Plusvalenze realizzate dalla holding
| 1) Plusvalenza realizzata | euro 100.000 |
| 2) Imponibile holding s.r.l. (100.000 *5%) | euro 5.000 |
| 3) Imposta Ires holding (27,50% * 5.000) | euro 1.375 |
| 4) Dividendo distribuito da holding netto imposte | imposte euro 98.625 |
| 5) Imponibile Irpef soci (98.625 * 49,72%) | euro 49.036 |
| 6) Imposta Irpef soci (49.036*43%) | euro 21.085 |
| TOTALE IMPOSTE HOLDING E SOCI (1.375 +21.085) | euro 22.460 |
Plusvalenza realizzata dal trust opaco non commerciale che detiene la partecipazione come socio qualificato.
| 1) Plusvalenza realizzata dal trust | euro 100.000 |
| 2) Imponibile Ires trust (100.000 *49,72%) | euro 49.720 |
| 3) Imposta Ires trust (27,50% * 49.720) | euro 13.673 |
| 4) Erogazione ai beneficiari | euro 86.327 |
| 5) Imponibile beneficiari | euro 0 |
| 6) Imposta beneficiari | euro 0 |
| TOTALE IMPOSTE TRUST E BENEFICIARI (13.673) | euro 13.673 |
Riepilogando le situazioni sopra evidenziate, è chiaro come il trust consenta di ottenere un vantaggio in termini di tassazione rispetto ad una società holding, sia nel caso di percezione dei dividendi che nella realizzazione di plusvalenza.
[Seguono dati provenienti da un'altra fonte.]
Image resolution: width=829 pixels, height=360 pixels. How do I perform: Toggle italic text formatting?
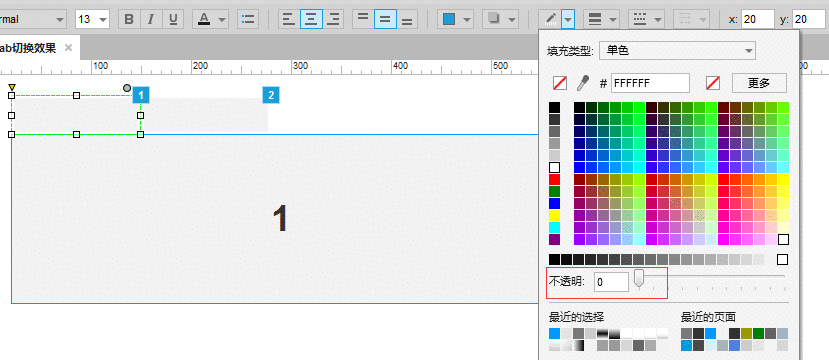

| Dividendi qualificati percepiti da holding imposte 22.460 | 22,46% |
| Dividendi qualificati percepiti da trust opaco imposte 1.375 | 1,37% |
| Plusvalenze qualificate realizzate da holding imposte 22.460 | 22,46% |
| Plusvalenze qualificate realizzate da trust opaco imposte 13.673 | 13,67% |
E’ facilmente dimostrabile come le stesse conclusioni si potrebbero ottenere nei casi di trust trasparente e/o partecipazioni e/o dividendi cd non qualificati.